El hombre les siguió, mirando con recelo a su alrededor. Continuaba sintiendo el dolorcillo de la espalda, cual reumático que, aun luciendo el sol, sabe que se aproxima la tormenta.

Gutierres siempre examinaba con mirada crítica de jefe perfeccionista a aquellos hombres de aspecto atildado. Eran guardaespaldas, pero él sabía bien que muy pocos estaban capacitados para cumplir con las exigencias del trabajo que se les encomendaba a éstos.

Se esperaba de ellos no sólo que fueran capaces de mantener una estricta seguridad en torno a Davis, dentro y fuera de las oficinas, sino también de realizar funciones secretariales y ejecutivas. Conocían a la perfección las relaciones, tanto de trabajo como de amistad, del presidente ejecutivo, identificando a cada persona por su nombre, aspecto e historia.

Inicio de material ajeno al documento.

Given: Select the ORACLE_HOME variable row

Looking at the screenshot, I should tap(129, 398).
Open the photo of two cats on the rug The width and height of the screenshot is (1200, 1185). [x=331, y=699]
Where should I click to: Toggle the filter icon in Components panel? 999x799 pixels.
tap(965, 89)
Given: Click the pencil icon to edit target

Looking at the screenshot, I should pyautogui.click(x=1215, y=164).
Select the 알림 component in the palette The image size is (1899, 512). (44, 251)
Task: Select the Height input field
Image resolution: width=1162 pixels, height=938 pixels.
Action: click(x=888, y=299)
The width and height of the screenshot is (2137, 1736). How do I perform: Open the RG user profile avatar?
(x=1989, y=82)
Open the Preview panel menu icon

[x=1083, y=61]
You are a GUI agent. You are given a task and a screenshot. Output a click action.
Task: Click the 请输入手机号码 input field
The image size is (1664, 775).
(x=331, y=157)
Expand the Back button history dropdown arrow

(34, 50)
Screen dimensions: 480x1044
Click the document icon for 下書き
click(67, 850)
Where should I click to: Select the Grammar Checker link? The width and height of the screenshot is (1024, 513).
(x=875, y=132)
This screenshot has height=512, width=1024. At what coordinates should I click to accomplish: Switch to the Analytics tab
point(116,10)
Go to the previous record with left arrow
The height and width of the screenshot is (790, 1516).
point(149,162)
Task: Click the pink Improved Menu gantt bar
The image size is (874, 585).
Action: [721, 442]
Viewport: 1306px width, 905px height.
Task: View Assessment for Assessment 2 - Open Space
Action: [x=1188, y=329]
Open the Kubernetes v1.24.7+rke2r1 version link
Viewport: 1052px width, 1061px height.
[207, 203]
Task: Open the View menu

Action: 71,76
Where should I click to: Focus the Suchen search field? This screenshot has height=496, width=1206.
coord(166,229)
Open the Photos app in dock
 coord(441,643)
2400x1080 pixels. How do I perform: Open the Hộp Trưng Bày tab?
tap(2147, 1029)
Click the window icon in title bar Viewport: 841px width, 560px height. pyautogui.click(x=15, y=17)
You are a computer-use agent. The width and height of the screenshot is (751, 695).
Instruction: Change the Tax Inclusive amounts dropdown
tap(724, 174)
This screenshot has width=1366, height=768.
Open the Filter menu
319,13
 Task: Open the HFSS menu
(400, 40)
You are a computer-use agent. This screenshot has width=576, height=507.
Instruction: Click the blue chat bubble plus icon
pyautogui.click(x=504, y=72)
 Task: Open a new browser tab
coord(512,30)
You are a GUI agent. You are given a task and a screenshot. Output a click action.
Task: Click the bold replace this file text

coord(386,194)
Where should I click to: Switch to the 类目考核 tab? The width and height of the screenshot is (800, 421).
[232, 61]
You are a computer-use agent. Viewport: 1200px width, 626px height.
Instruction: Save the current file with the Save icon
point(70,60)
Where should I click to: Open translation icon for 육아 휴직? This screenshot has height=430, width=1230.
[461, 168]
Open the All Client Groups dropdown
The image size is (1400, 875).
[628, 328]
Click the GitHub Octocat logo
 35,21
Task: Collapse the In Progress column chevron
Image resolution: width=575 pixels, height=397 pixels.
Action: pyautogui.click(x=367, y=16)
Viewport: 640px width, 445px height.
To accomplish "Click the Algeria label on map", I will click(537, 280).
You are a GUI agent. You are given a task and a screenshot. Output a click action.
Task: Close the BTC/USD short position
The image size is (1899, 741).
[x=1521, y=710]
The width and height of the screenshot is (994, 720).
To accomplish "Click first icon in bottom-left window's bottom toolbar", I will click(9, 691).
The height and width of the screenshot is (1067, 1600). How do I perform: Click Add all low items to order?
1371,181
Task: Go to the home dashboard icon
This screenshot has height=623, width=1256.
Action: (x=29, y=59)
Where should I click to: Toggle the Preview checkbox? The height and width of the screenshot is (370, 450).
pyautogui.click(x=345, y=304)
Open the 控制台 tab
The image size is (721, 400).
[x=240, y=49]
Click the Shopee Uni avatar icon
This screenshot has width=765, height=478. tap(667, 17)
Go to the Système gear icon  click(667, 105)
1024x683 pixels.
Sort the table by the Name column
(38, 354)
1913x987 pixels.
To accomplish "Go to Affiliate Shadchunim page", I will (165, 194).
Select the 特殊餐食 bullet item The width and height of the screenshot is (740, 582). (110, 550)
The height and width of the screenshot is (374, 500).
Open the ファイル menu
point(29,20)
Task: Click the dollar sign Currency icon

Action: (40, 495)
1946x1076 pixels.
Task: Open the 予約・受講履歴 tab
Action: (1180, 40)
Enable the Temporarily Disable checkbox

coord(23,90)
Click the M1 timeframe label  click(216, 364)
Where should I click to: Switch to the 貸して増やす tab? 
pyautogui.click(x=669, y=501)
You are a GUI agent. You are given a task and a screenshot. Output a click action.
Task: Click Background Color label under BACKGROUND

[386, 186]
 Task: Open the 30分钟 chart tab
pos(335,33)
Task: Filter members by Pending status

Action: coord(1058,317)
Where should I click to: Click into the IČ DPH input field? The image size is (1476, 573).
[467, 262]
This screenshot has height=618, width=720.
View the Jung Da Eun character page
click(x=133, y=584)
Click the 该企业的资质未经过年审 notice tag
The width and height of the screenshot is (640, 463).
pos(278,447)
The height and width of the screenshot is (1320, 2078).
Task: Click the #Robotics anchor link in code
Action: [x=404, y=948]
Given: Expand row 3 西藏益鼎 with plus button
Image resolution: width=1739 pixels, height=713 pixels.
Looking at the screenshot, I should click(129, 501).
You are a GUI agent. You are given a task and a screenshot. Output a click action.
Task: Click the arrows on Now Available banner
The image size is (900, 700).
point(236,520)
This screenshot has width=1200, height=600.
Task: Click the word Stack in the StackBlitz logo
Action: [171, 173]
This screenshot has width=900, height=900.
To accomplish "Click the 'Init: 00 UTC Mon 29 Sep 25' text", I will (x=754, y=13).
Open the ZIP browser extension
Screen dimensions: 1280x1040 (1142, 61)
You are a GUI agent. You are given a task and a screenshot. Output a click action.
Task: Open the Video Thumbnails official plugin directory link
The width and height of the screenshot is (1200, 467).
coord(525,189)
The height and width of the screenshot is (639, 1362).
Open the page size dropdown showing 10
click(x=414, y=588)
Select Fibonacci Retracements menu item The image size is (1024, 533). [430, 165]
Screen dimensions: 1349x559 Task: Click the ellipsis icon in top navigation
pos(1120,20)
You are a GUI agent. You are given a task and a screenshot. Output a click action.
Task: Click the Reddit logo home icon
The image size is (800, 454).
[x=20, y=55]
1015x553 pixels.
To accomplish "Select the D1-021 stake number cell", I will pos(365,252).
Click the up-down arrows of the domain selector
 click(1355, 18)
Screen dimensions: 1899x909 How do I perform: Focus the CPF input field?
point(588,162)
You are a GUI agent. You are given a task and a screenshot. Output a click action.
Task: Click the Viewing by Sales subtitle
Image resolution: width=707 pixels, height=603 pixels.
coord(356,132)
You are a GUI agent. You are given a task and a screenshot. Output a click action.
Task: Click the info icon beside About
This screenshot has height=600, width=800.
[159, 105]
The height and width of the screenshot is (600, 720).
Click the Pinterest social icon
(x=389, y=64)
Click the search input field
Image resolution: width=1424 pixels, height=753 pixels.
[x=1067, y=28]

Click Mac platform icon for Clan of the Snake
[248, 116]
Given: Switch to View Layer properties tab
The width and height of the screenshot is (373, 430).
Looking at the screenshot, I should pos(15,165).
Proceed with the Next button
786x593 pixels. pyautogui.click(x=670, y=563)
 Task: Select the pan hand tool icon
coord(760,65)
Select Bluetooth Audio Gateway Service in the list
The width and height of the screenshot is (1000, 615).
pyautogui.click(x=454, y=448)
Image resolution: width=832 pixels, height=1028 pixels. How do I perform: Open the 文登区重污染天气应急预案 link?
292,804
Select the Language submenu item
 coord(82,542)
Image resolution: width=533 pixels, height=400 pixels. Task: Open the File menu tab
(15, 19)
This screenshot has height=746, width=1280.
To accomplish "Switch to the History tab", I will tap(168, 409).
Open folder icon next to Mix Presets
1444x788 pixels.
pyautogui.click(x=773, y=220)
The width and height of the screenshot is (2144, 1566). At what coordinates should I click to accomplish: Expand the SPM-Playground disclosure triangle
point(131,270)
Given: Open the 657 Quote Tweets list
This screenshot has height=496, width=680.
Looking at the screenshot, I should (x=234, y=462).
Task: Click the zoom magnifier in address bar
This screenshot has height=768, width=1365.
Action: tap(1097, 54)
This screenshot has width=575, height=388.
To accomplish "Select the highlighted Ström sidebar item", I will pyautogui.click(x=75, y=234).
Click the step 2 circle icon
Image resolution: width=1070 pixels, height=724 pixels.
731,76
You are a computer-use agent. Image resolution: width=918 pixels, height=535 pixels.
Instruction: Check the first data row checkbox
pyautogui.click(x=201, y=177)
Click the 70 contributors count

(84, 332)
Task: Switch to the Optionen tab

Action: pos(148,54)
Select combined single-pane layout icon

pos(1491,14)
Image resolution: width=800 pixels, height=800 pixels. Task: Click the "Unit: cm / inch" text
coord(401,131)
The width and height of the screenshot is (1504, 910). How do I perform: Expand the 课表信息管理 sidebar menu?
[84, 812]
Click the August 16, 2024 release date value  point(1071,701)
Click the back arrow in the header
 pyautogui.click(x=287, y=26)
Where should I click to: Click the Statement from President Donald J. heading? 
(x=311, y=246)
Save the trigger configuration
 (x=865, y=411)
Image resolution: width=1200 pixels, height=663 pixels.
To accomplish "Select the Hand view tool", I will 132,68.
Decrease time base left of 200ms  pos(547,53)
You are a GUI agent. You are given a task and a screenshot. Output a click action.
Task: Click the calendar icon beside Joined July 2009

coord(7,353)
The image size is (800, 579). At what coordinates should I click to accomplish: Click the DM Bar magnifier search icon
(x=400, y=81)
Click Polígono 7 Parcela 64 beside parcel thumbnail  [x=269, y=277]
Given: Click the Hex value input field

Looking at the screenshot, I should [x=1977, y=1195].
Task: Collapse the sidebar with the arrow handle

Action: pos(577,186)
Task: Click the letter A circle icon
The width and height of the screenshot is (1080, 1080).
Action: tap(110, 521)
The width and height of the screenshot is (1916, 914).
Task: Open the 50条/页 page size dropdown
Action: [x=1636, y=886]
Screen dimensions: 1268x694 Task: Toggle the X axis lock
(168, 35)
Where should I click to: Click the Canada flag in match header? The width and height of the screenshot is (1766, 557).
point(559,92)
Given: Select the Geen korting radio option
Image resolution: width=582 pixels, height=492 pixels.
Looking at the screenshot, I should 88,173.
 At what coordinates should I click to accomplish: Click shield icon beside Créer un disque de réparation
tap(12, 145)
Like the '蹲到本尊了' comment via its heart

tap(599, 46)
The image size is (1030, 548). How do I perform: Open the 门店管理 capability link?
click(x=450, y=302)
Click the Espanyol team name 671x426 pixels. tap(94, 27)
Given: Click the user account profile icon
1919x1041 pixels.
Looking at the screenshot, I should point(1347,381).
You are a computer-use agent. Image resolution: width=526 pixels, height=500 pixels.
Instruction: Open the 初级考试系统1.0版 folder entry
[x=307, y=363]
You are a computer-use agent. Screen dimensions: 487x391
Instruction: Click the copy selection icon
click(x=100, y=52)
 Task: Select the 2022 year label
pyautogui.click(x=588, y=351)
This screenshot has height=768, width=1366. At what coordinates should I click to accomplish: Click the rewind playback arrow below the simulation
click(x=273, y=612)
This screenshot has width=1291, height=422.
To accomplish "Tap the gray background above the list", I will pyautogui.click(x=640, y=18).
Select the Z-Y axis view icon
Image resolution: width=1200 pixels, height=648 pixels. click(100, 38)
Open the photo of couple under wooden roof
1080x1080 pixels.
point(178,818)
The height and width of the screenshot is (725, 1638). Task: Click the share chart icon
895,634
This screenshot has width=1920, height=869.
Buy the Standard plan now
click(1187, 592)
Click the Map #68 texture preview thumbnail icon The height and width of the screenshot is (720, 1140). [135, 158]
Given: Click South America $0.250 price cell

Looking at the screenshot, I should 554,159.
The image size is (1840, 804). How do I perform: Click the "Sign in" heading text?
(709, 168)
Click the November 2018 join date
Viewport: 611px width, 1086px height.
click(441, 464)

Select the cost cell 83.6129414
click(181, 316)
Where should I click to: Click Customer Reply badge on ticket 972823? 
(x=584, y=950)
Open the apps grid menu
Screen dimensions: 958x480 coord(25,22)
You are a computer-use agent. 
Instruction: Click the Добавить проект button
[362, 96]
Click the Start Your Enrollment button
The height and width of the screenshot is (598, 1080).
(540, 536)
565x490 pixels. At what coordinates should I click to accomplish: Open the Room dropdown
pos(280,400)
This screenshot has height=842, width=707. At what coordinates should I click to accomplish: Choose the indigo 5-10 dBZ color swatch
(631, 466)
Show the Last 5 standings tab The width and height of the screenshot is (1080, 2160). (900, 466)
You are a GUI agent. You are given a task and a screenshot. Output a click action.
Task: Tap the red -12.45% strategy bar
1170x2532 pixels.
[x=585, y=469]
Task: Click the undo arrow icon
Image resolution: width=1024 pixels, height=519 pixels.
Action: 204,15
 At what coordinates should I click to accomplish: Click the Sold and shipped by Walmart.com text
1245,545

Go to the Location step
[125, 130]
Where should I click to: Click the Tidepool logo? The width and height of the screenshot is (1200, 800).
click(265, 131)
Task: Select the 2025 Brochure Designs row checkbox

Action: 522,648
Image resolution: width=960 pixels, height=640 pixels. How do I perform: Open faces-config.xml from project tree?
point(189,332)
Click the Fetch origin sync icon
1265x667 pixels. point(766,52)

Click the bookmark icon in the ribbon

Universitarios, no desentonaban en la mesa del restaurante más
in
de Hollywood, siendo capaces de seguir con facilidad una conversación ya fuera de negocios o relativa a los últimos chismorreos sociales.

De hecho, la mayoría de las relaciones de Davis desconocía que aquel simpático individuo que se sentaba junto a ellos en la mesa les podría partir el cuello de un manotazo. Y que no dudaría un instante en hacerlo, de intuir una amenaza por su parte hacia su jefe.

—Les presento a Gus Gutierres, del Departamento Legal —decía Davis a sus interlocutores—. Hoy nos acompañará en nuestra conversación.

A esta guardia personal los empleados de la Torre la denominaban Pretorianos en recuerdo al ejército privado de los césares. Eran independientes del servicio de protección del edificio, que trabajaba uniformado, y cuyo jefe era el responsable de seguridad de la Corporación, Nick Moore.

Los Pretorianos eran respetados físicamente y temidos profesionalmente. En ocasiones, uno de ellos pasaba a ocupar un puesto en algún departamento de la Corporación, donde a partir de entonces progresaba en su trabajo como cualquier otro ejecutivo. En esta «segunda vida corporativa» los Pretorianos eran invitados con mayor frecuencia a reuniones en el exterior del edificio y se sospechaba que formaban un «canal de información» privilegiado.

Se decía que ganaban mucho más dinero por las mismas responsabilidades y que eran ascendidos antes que los demás.

De algo valdría que el presidente ejecutivo les confiara físicamente su vida.

—Buenos días, señor Davis —saludó, dando un respingo, la empleada que ocupaba el ascensor.